Personally, I would use ZIndex to solve this issue. I would have the second Team title within the Team 1 player name, but have all player names in Team 1 ZIndex as 1, and have the second Team title as ZIndex 2. Also with this, I’d have the player names in Team 2 as ZIndex 3.

Personal opinion though, something could be better.

For organisational purposes, I’m going to stick to @REALTimothy0812 's solution.

Why? I don’t see how it’s a bad practice.

Using code, you can set the base frame’s size using the AbsoluteContentSize property on the UIListLayout. That might make the approach laid out by @REALTimothy0812 easier to implement.

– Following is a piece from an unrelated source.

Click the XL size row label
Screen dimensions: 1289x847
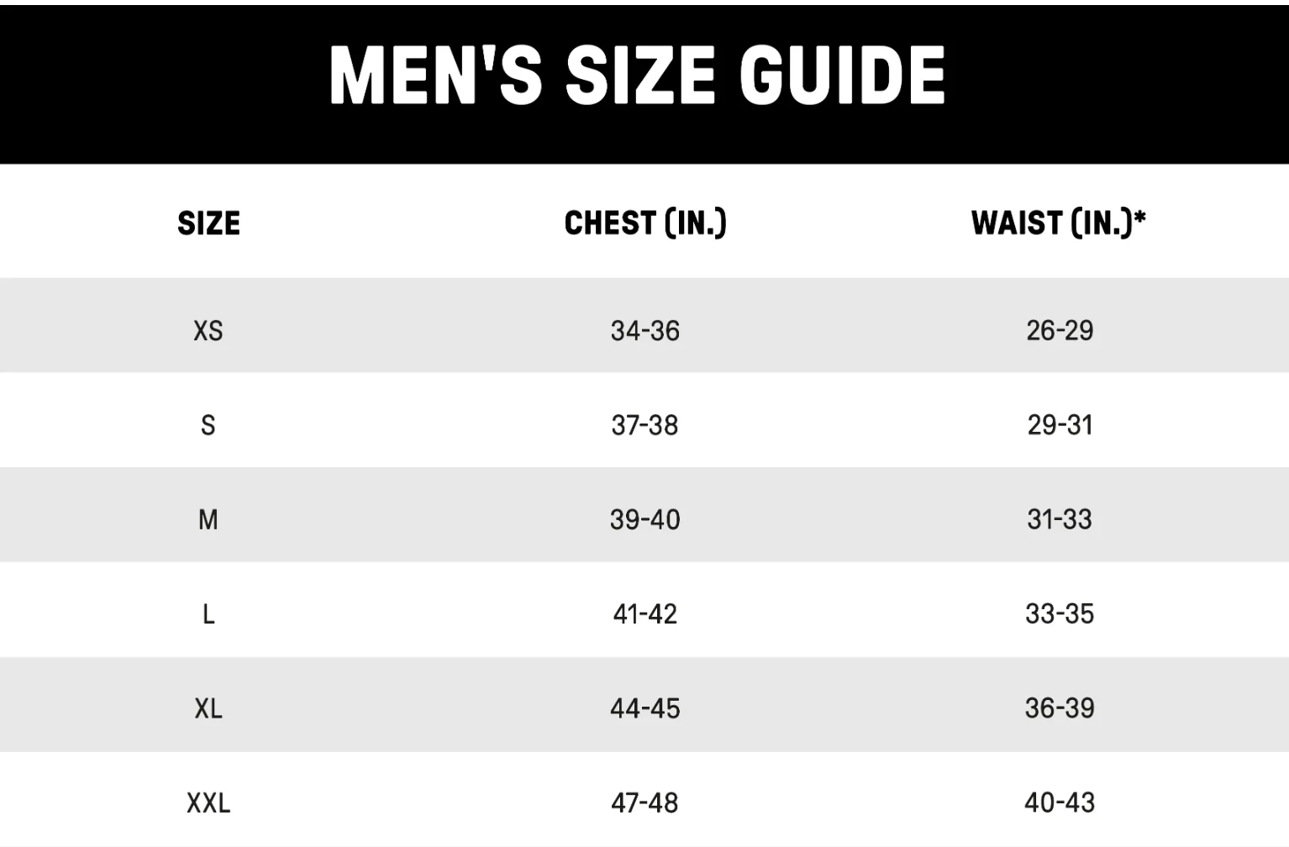(208, 709)
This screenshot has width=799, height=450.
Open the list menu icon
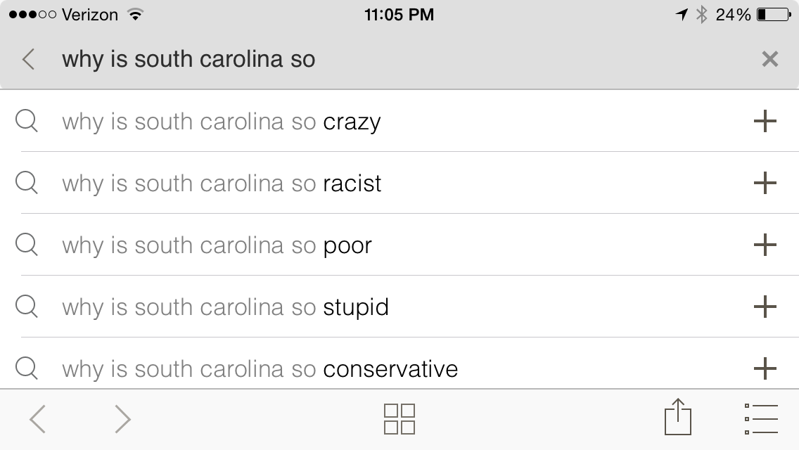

Additionally, if you don’t need to be able to do things like collapse player columns, what you can instead do is use a single list layout and insert the labels for each team into the list in appropriate indexes.

You might come across a corner-case where you might need to reference any of these objects directly using a command-line interface (i.e. the dev-console). Also, I’d like to keep at least some level of consistency through my objects’ names, so putting spaces just something I generally avoid doing altogether.

Everyone has personal preference. That doesn’t make it bad practice to use spaces. Also, you can use the developer console with spaces.

--Some random line of code
GuiObject['Name with spaces'].Text = 'It works'

I get that you want consistency for yourself, but for @tankattack9 spaces may be consistent. Really, it boils down to personal preference, not bad practice.